Company criteria overview

  • The issuing company must be a domestic (US) C corporation
  • Total gross assets should not exceed $50 million at the time of stock issuance (for startups, this usually boils down to having raised less than $50M at the time of issuance)
  • Note that QSBS status is not tied to valuation. As long as a company has raised less than $50M in cash or other real property, the company’s valuation is irrelevant as far as QSBS status is concerned
  • Active Business Requirement: The corporation must be engaged in an active business, and at least 80% of its assets must be used in the active conduct of that business

Stockholder criteria overview

  • The stockholder must have obtained the security from the issuing company directly (eg. either by buying it from the company -as an investor-, or executing stock options granted by the company -founders/employees) as opposed to through a secondary transaction
  • The stockholder must hold the stock for at least 5 years before being able to take advantage of the preferential tax treatment

FAQs

Can Pulley certify my company as QSBS eligible?

QSBS is simply a preferential tax treatment the IRS gives you, as opposed to a feature one can offer or anyone can certify. As long as a company and stockholder meet the appropriate requirements, a stockholder can take advantage of QSBS when filing taxes and reporting the proceeds of a qualifying sale.

Neither Pulley nor anyone else can "qualify" a company to be QSBS eligible. The most that anyone can do as far as "qualifying" you for QSBS is to give their professional opinion on whether they think you'd be eligible under existing IRS rules. It is ultimately up to the IRS to determine or contest anyone's opinion on the matter.

Do I need an attestation letter to be QSBS eligible?

No. One can take advantage of QSBS preferential tax treatment if both the issuing company and stockholder meet the IRS’s guidelines. Taking advantage of QSBS is simply a matter of reporting your income gains from the sale of stock as QSBS eligible when you file your taxes.

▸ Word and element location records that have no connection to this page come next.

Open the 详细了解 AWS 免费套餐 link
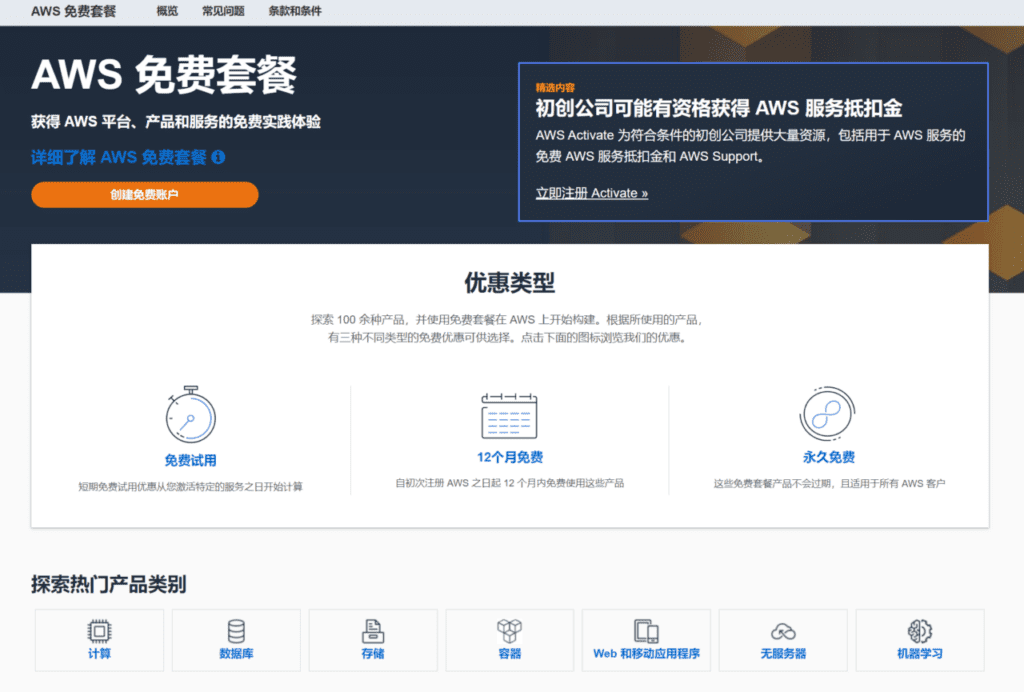The width and height of the screenshot is (1024, 692). [119, 157]
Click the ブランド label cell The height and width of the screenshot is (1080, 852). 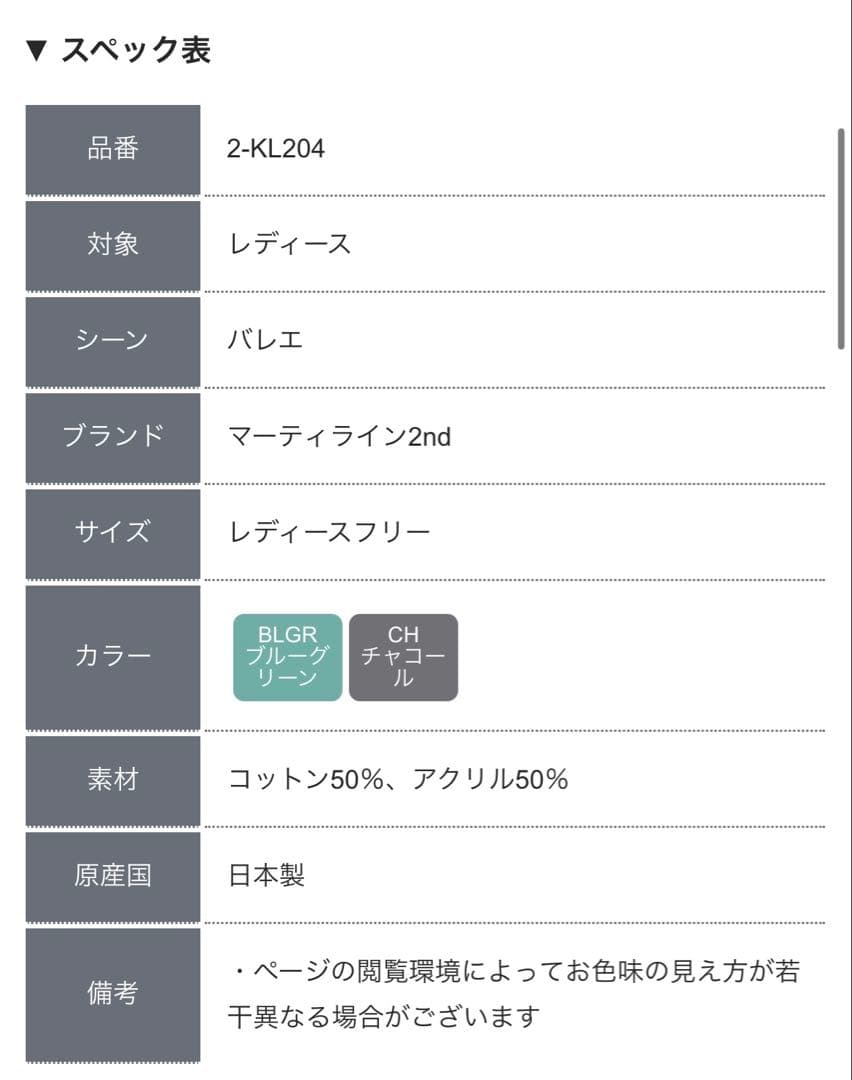click(113, 436)
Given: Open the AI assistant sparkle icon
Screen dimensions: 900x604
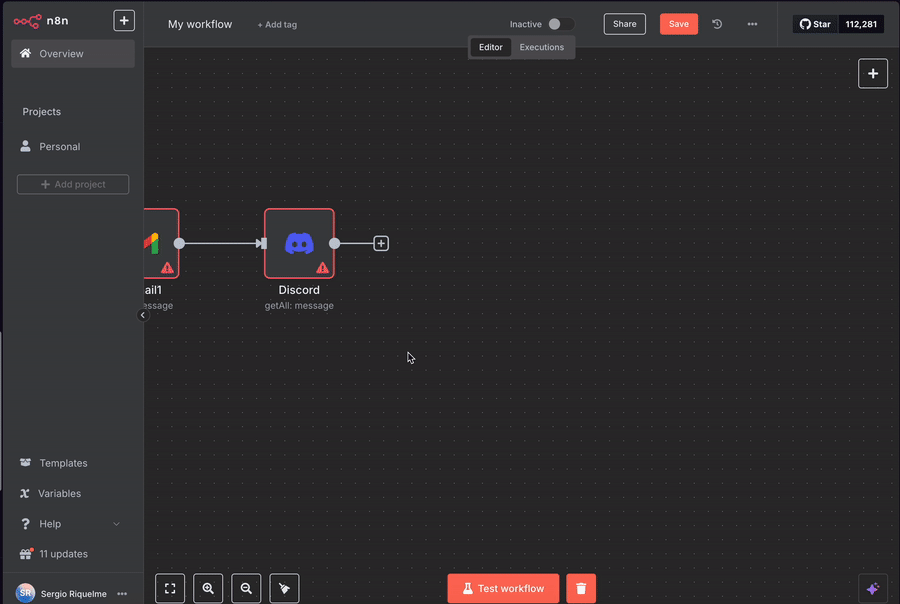Looking at the screenshot, I should 872,589.
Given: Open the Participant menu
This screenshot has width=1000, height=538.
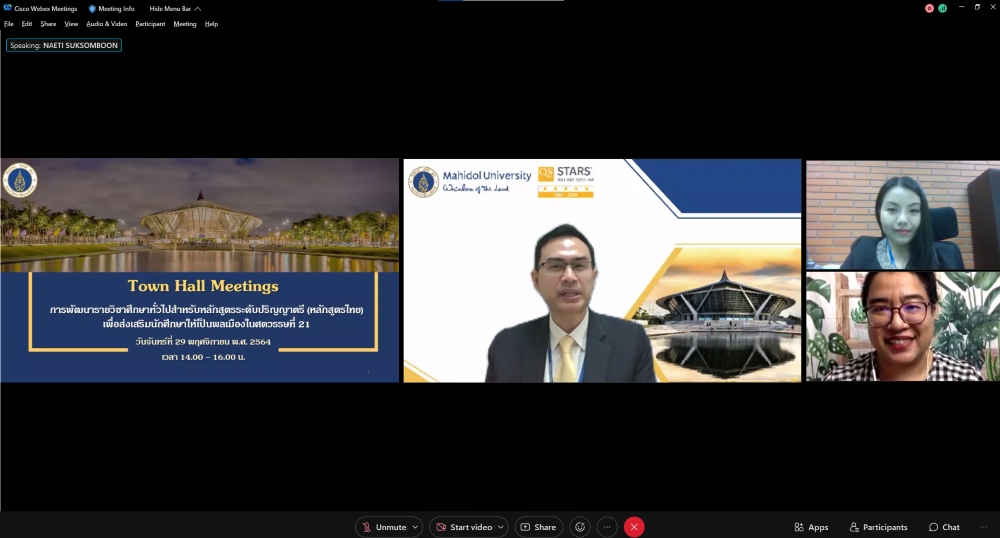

That being said, the IRS could audit someone trying to take advantage of QSBS, in which case all of the information and documentation needed to contest the audit exist within Pulley (i.e. dated share certificates and company fundraising milestones). We recommend talking to your accountant and tax professional before selling QSBS stock and when filing your taxes.

What happens if I’m audited by the IRS? How can Pulley help?

An IRS’s QSBS-related audit would most likely question the length of time for which a stockholder has held their QSBS stock before selling (one needs to hold stock for at least 5 years to take advantage of the preferential tax treatment). Pulley’s dated stock certificates are the first step to contest such an audit.

Additionally, when you file an 83(b) form you are also early-exercising your stock options (i.e. converting options into stock) and becoming a stockholder. If this is the case, 83(b) documentation (along with proof that it was mailed to the IRS) is essential in fighting an audit. Note that 83(b) documentation is accessible through Pulley.

If on the other hand an audit questions the eligibility of the company itself, Pulley makes it easy to look at fundraising milestones and dates of stock issuance to contest such claims.

How can I take advantage of QSBS as a founder?

First, make sure your company meets QSBS’s requirements (stated above in broad terms, see this article for detailed info), and remember that Pulley is always here to help if you are unsure.

Being QSBS eligible is a huge advantage in monetary terms, as stockholders can potentially save millions of dollars that would have otherwise been lost to taxation. If you qualify, pitch QSBS eligibility to investors and candidates as you recruit and fundraise: this is one of the big benefits of being part of an early-stage startup.

QSBS could be the cherry on top of the cake that makes you raise your next round or sign that talented engineer onto your team!

How can I take advantage of QSBS as an employee?

Ask your manager or HR whether your company is QSBS eligible (if they don’t know, remind them they can always reach out to Pulley to help them figure this out). Remember that you must hold the stock for at least 5 years before selling to take advantage of preferential tax treatment, so start the clock as soon as possible.

What this means is early-exercising your stock options and filing your 83(b) elections as soon as possible (which converts your options into stock and starts the clock).